Course Overview

This course is a study in methods for deriving information from and making decisions based on limited or noisy data. In the information age, large amounts of data are created on a near-constant basis. Unfortunately, the sources of this data are often of low quality compared to the controlled studies for which simple statistical inference techniques are effective. In order to exploit this abundance, we require methods to incorporate data into our models and decisions while accounting for the uncertainty introduced by this “noisy” data. Many of these tools can be understood in terms of conditional probability.

The course will begin with mathematical preliminaries, including set theory and Boolean algebra, the basics of mathematical reasoning, combinatorics, and discrete and continuous probability spaces. After this, we will use these tools for a careful study of conditional probiability, with an emphasis on the use of Bayes’ theorem. Finally, we will explore several applications for modeling random scenarios, including Markov chains, information theory, and decision theory.

Who this course is for

Prerequisites

In this course, we expect a basic knowledge of probability and statistics, at the level of ISTA 116, MATH 263, or similar. We also expect Python programming at the level of ISTA 130 or another introductory course. Experience with logical reasoning will be helpful, but we do not require any formal coursework in logic.

If you do not meet these prerequisites, but believe you have sufficient preparation to enroll, please contact me to discuss in person.

Required work

Readings and textbooks

There is not a single textbook that covers the material we need at exactly the right level, so we will be drawing from several sources.

Our primary source is the course notes developed for a somewhat different version of 311 by Colin Reimer Dawson; we will also draw some material from the following sources

You don’t need to buy any books for this course; all required and recommended readings are available for free or will be excerpted as needed and posted on D2L.

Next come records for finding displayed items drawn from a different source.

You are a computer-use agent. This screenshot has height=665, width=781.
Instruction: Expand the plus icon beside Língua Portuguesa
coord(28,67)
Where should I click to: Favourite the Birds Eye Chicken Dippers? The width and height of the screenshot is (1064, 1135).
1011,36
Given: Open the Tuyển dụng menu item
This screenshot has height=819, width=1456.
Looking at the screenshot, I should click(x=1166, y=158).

The following are not required readings, but offer a different perspective on the ideas we are engaging with in the course.

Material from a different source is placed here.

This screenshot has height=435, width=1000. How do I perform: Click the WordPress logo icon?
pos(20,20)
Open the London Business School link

  • Allen B. Downey, Think Bayes. This is a book on Bayesian statistics and estimation written from computational perspective rather than a mathematical one. If you are more comfortable thinking about probability using Python than using mathematics, this book may help you understand the course material better.
  • Daniel Kahneman, Thinking, Fast and Slow. This is not a book on probability or statistics, but rather a book on human cognition, derived from the behavioral reseorch that earned the author the 2002 Nobel Prize in Economics. A recurring theme in the book is the inability of certain cognitive modes to correctly process statistical information, particularly information pertaining to conditional probabilities. Since we all are required to approach this subject through our own human cognitive abilities, it is enlightening to understand where and how the weaknesses of those abilities may affect us.

Homework Assignments

The most important work in this course consists of homework assignments, which come in two forms. You are asked to complete six handwritten homework assignments, which consist of mathematical calculations and written analysis of reasoning problems. There will also be four programming-based assignments, which are to be completed in Python. These will involve writing software to perform basic analyses and to solve data-related problems arising in practice.